Software Defined Radio
Software-defined radio (SDR) is a radio communication system where components that have been typically implemented in hardware (e.g. mixers, filters, amplifiers, modulators/demodulators, detectors, etc.) are instead implemented by means of software on a personal computer or embedded system. From Wikipedia, the free encyclopedia
One of the advantages of SDR is the ability to give anyone with access to a web browser the ability to listen to and tune a remote receiver. One of these systems is a site called WebSDR at www.websdr.org
This software was developed by an assistant professor at the University of Twente in the Netherlands.
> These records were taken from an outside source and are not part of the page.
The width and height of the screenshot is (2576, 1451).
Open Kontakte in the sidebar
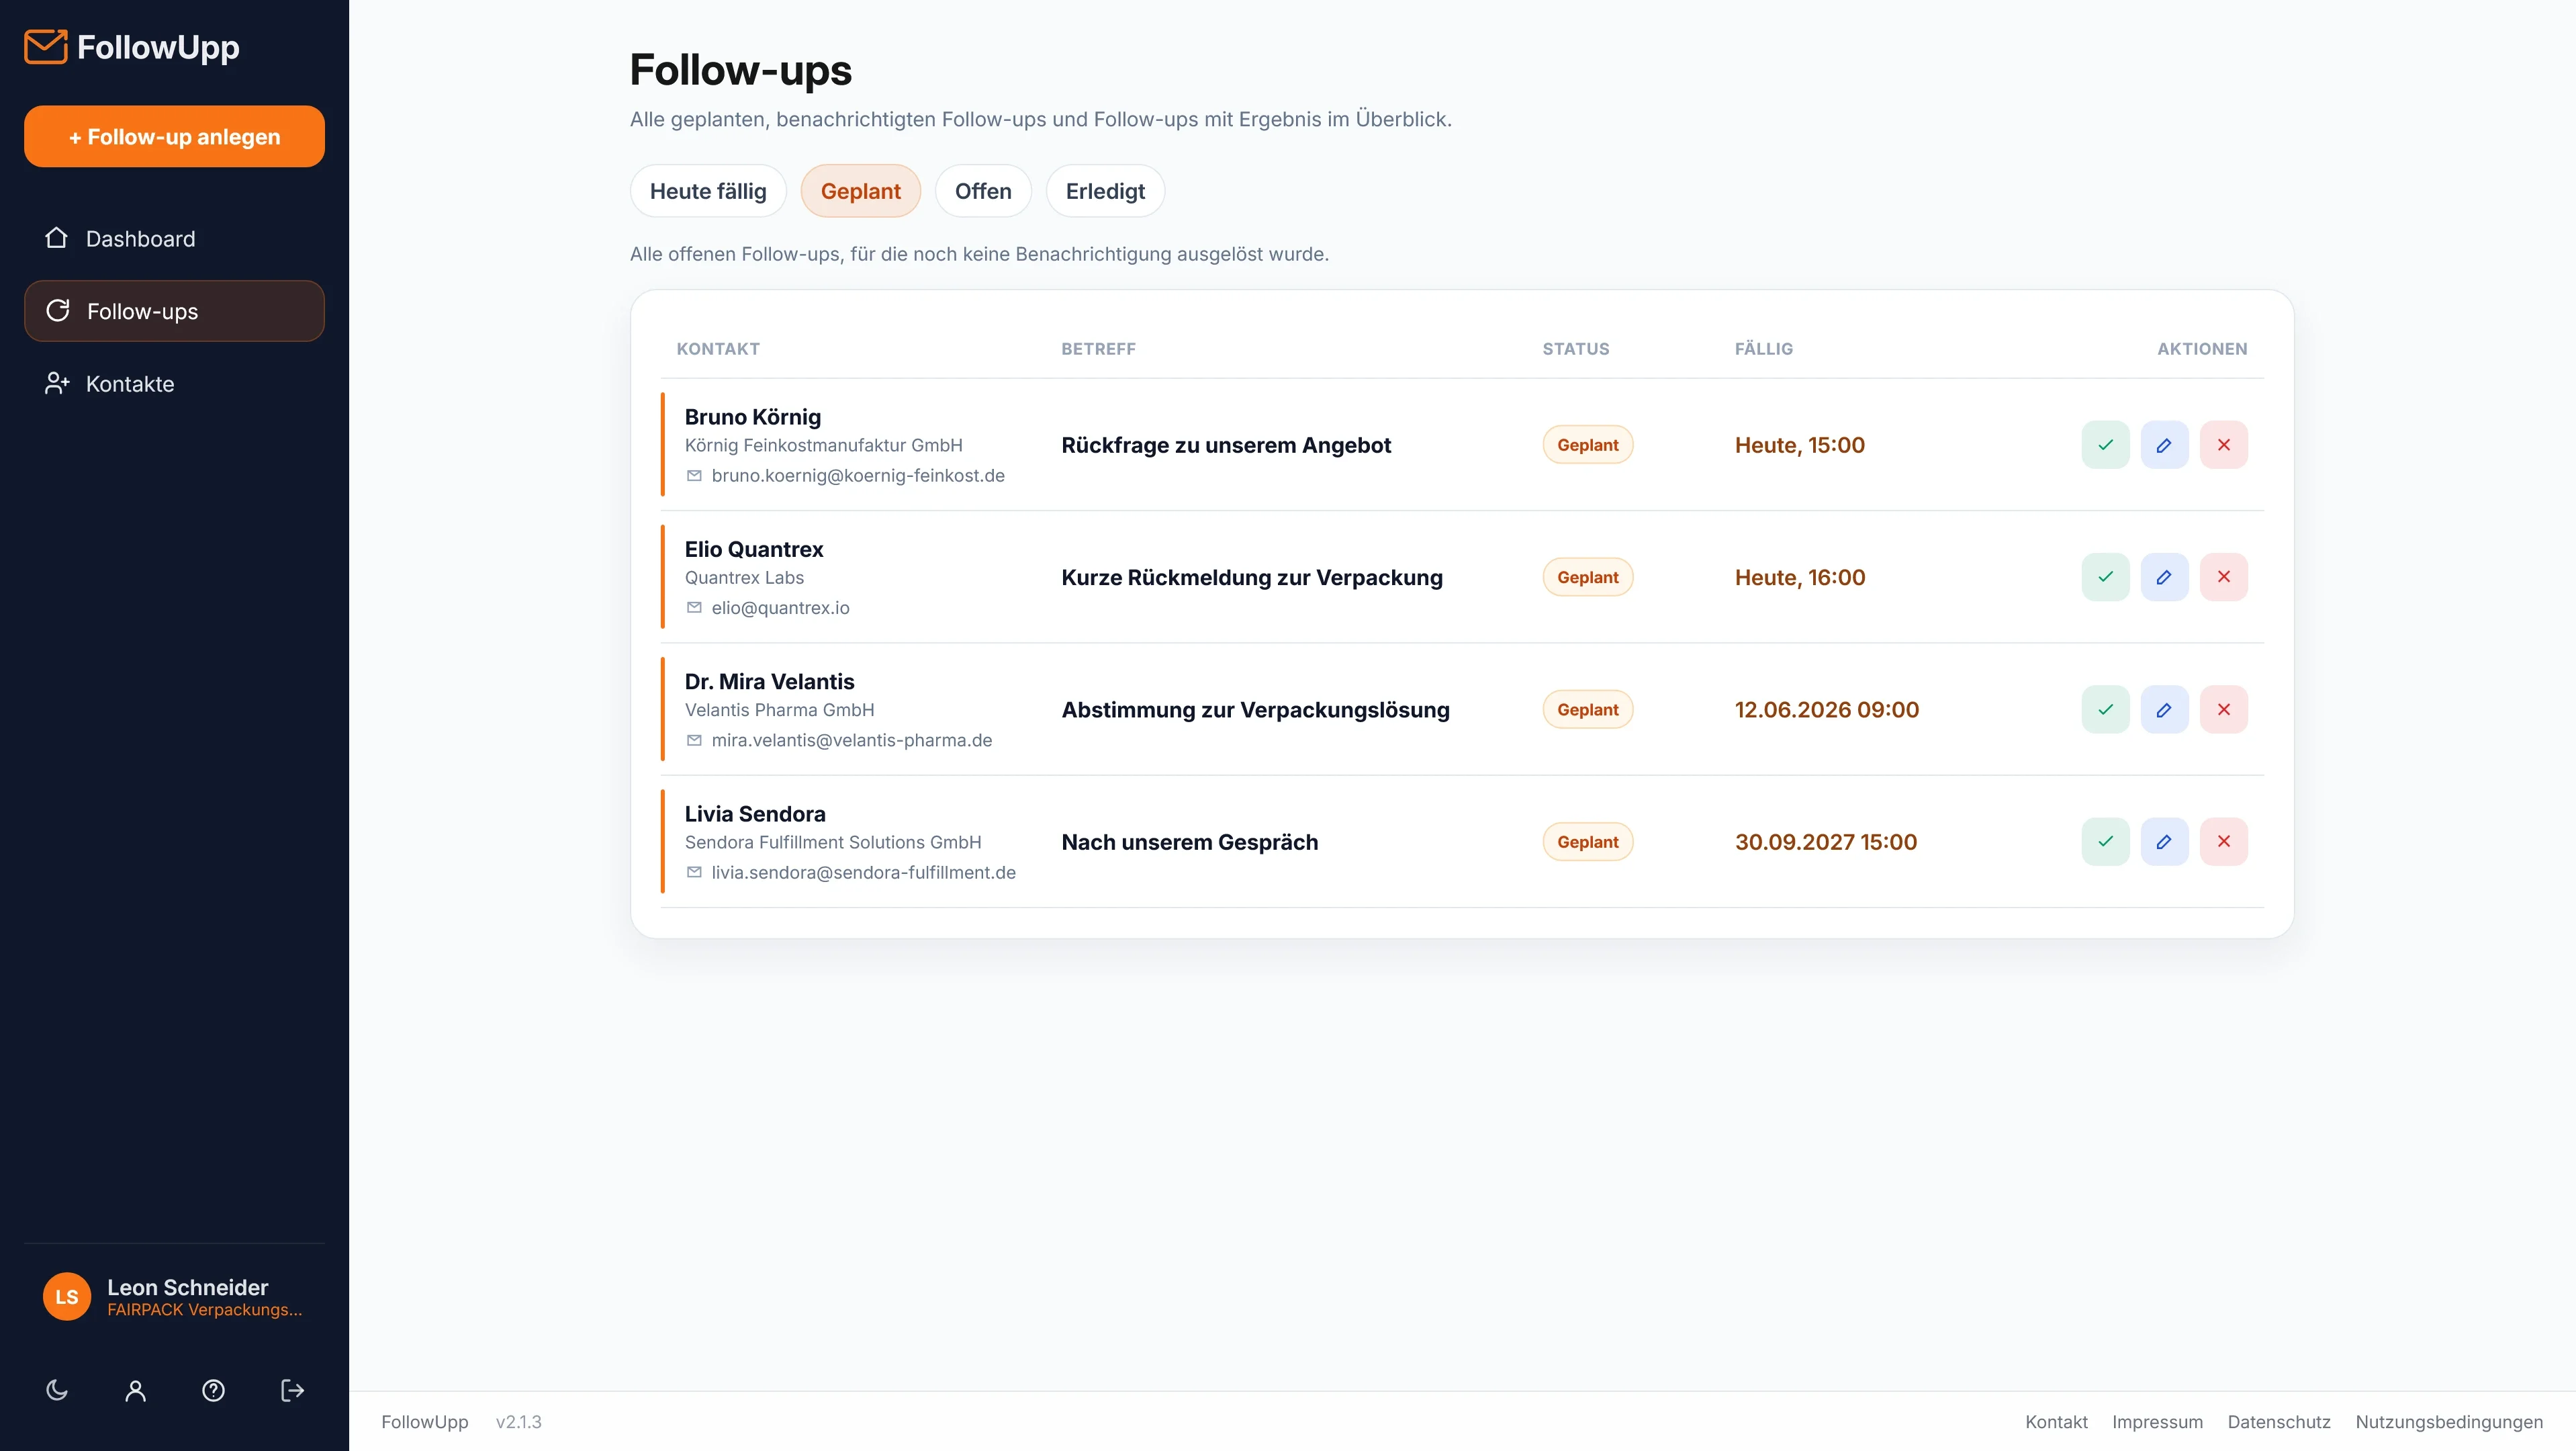point(174,384)
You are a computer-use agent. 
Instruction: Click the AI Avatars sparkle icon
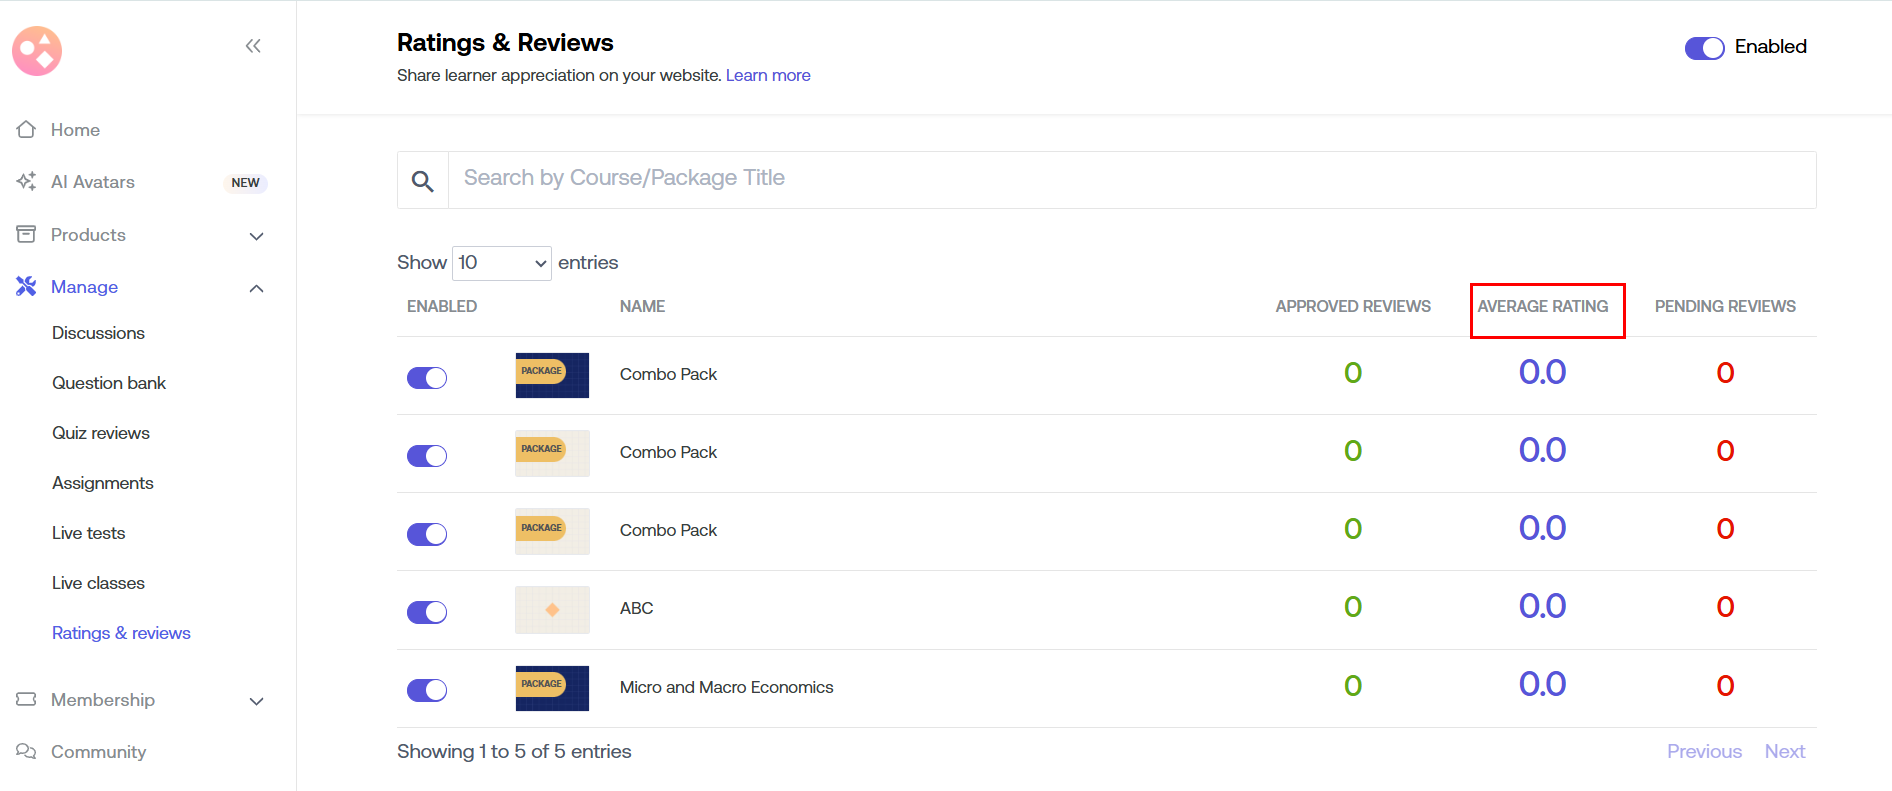[26, 182]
Pieter-Tjerk De Boer http://wwwhome.ewi.utwente.nl/~ptdeboer/ is a radio amateur who wrote the SDR decoding and server software to enable anyone to set up a remotely accessible receiver and have it linked from his WebSDR page.
The club has set up two SDR receivers in the club shack, using the WebSDR software on a portion of the 80m and 40m bands via the following equipment.
The hardware consists of 2 x SoftRock RX Ensemble II HF receivers, one for each band.
These direct conversion receivers have software programmable oscillators and generate an in phase and quadrature audio component of the desired frequency.
These two audio streams are fed into an Asus U5 USB sound card via the stereo line in input. One for each receiver.
The sound cards digitise the signal and feed it to the decoding software in a NUC box computer which is running a Linux Mint operating system.
The decoding and server software is adjusted via a config file to set parameters such as frequency coverage, number of users, etc.
The frequency range is determined by the bandwidth of the sound card being used, in this case it is 192kHz so it can be set only for a 192kHz slice of a particular band.
The software being used allows multiple users to independently tune signals and adjust modes, bandwidth, squelch, volume and to record an audio file of the signal.